Restaurant information
- Established: October, 2023
- Owner: Bobby Kwak
- Head chef: Aaron Chang
- Food type: Korean
- Rating: (Michelin Guide (2024-present)
- Location: 49 West 32nd Street (basement), New York City, Manhattan, New York, 10001, United States
- Coordinates: 40°44′54″N 73°59′16″W﻿ / ﻿40.74833°N 73.98778°W
- Seating capacity: 15
- Reservations: Required
- Website: Official website

= Noksu (restaurant) =

Korean restaurant in New York City

Nōksu, or Noksu, is a Korean restaurant in New York City associated with the Martinique Hotel by Hilton. It is located in Koreatown, Manhattan, under Herald Square, within the entrance to the New York City Subway's 34th Street–Herald Square station.

== Operation ==
The restaurant commenced business in 2023 and received a Michelin star in 2024. It was previously run by Dae Kim; as of 2026 Aaron Chang serves as its head chef. Noksu specializes in Korean cuisine with influences from Japanese and Chinese culinary traditions.

The restaurant is located behind an unmarked door at the foot of a staircase at the northeast corner of Broadway and 32nd Street (Korea Way) that leads to the 34th Street–Herald Square station complex.
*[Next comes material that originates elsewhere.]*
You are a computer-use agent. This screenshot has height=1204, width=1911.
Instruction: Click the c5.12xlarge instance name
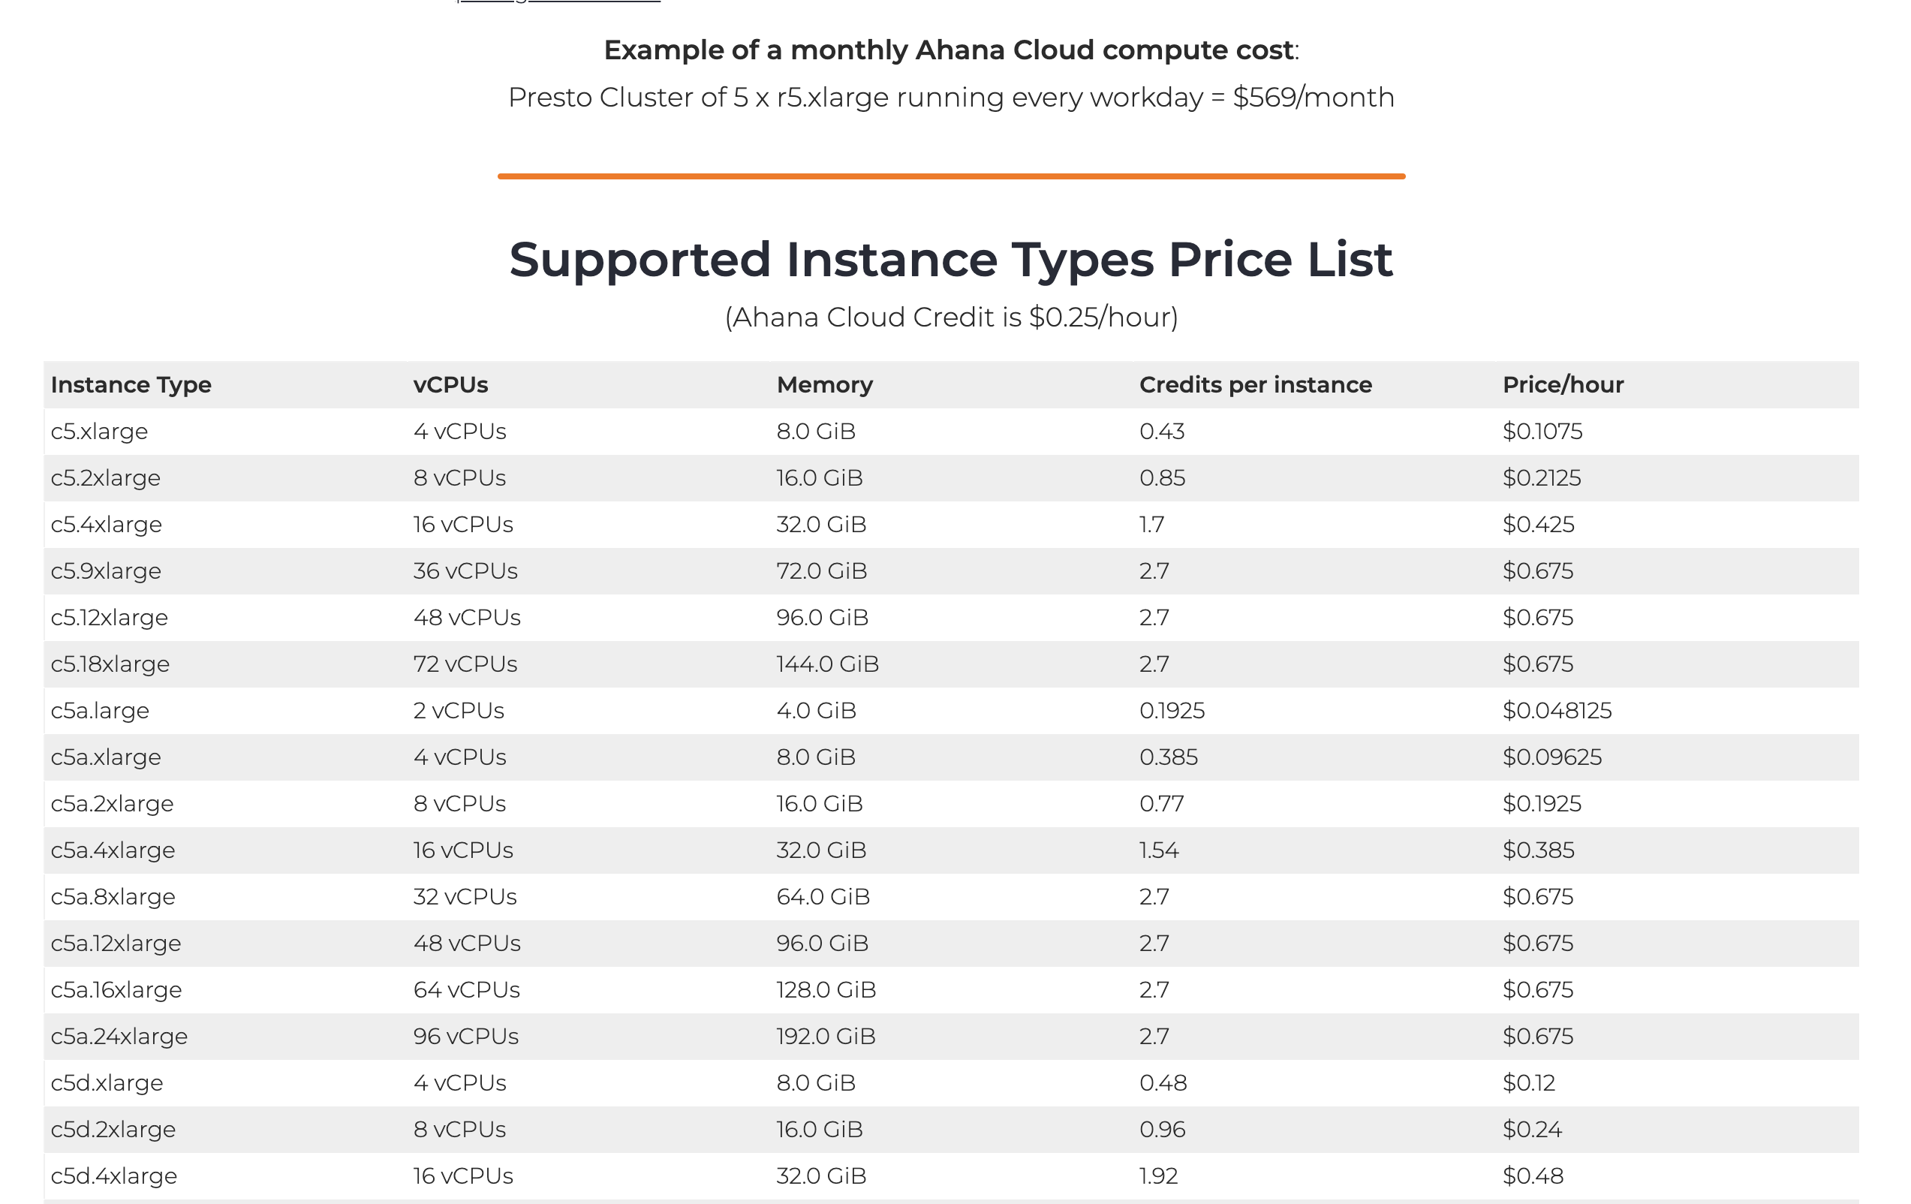coord(110,617)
The underground space was formerly occupied by a barbershop and newsstand.

== Reception ==
According to Pete Wells of The New York Times, Noksu is affordable only to select few and lacks an identity of its own as it fails to distinguish itself from other "expensive tasting-menu restaurants." However, Wells writes that the restaurant's chef Dae Kim is a "star in the making".

Tori Latham of Robb Report regards Noksu to be "NYC's coolest new Korean restaurant".